Assessment of margins, as described in the first reports in the literature, uses the same principles of TLM with good co-operation between the surgeon and the pathologist and biopsies taken for frozen section analysis as needed.42–44 Table 2 summarizes publications of up-to-date series of TORS for upper aerodigestive tract cancer with assessment of surgical margins.45–55 Rates of inadequate or positive surgical margins on pathology report were 0%–33% with local control rates of 91%–100%.
Up-to-date Series of TORS for Upper Aerodigestive Tract Cancer with Assessment of Surgical Margins.
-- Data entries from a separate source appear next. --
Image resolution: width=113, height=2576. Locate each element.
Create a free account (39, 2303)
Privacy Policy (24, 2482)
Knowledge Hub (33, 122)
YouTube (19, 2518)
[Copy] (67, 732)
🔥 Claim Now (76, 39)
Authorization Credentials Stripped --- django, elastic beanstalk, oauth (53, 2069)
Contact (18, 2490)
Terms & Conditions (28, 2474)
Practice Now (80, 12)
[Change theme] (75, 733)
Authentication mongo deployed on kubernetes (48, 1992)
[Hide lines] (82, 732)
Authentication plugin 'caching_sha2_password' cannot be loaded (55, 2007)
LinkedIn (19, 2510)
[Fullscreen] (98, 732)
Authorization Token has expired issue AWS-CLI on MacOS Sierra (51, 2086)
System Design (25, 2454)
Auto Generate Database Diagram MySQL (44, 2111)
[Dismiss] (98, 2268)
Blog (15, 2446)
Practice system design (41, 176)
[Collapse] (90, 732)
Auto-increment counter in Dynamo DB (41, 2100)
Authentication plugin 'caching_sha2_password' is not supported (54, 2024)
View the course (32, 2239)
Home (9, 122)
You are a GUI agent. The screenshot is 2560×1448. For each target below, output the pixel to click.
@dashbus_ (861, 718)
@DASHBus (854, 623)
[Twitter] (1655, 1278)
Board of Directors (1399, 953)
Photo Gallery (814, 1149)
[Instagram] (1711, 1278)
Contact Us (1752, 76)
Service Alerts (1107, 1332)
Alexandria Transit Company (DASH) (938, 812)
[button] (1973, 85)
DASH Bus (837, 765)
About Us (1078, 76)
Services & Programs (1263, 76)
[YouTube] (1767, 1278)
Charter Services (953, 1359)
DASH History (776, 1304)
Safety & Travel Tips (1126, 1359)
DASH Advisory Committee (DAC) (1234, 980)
Weinstein et al. found TORS may offer local control rates for oropharyngeal cancer similar to if not better than those seen with TLM, suggesting greater confidence in the surgical margin assessment seen with TORS en-bloc resection that lends itself to potentially more accurate pathologic evaluation.56 This result was not in concordance with Ansarin et al. who evaluated TORS versus TLM for resection of supraglottic cancer.57 Although en-bloc resection was reported to be easier with TORS, a higher proportion of positive resection margins was found with TORS than with TLM, 40% and 20%, respectively.
Exposure, orientation, and co-operation with the pathologist are crucial principles needed to be followed in transoral surgery for success of margins assessment.
Resection should be done with clear microscopic margins on pathologic report of 1–2 mm for glottic cancer and 2–5 mm for other non-glottic cancer. Piecemeal resection can be done, as needed, to better expose deep tumor involvement.
Preservation of histological specimen orientation should be done by pinning the specimen on a corkboard with designation of the adjacent tissue and inking surgical margins as needed.
A schema including labels to the specimens and adjacent anatomic sub-sites can be very useful if expansion of margin is needed.
Biopsies taken from surgical margins in critical sites surrounding site of resection, especially in deep borders, either for frozen section or final pathology, can lead to significant improvement of margin assessment.
Although high rates of negative surgical margins can be achieved with TLM and TORS, decision-making on the need for adjuvant treatment should take into consideration not only the pathology report but also other important parameters during surgery such as the feasibility of exposure and the surgeon’s judgment with regard to the completeness of excision. In order to have better evaluation and understanding of oncologic results it is necessary to form a consensus on how to assess and define surgical margins in transoral endoscopic surgery.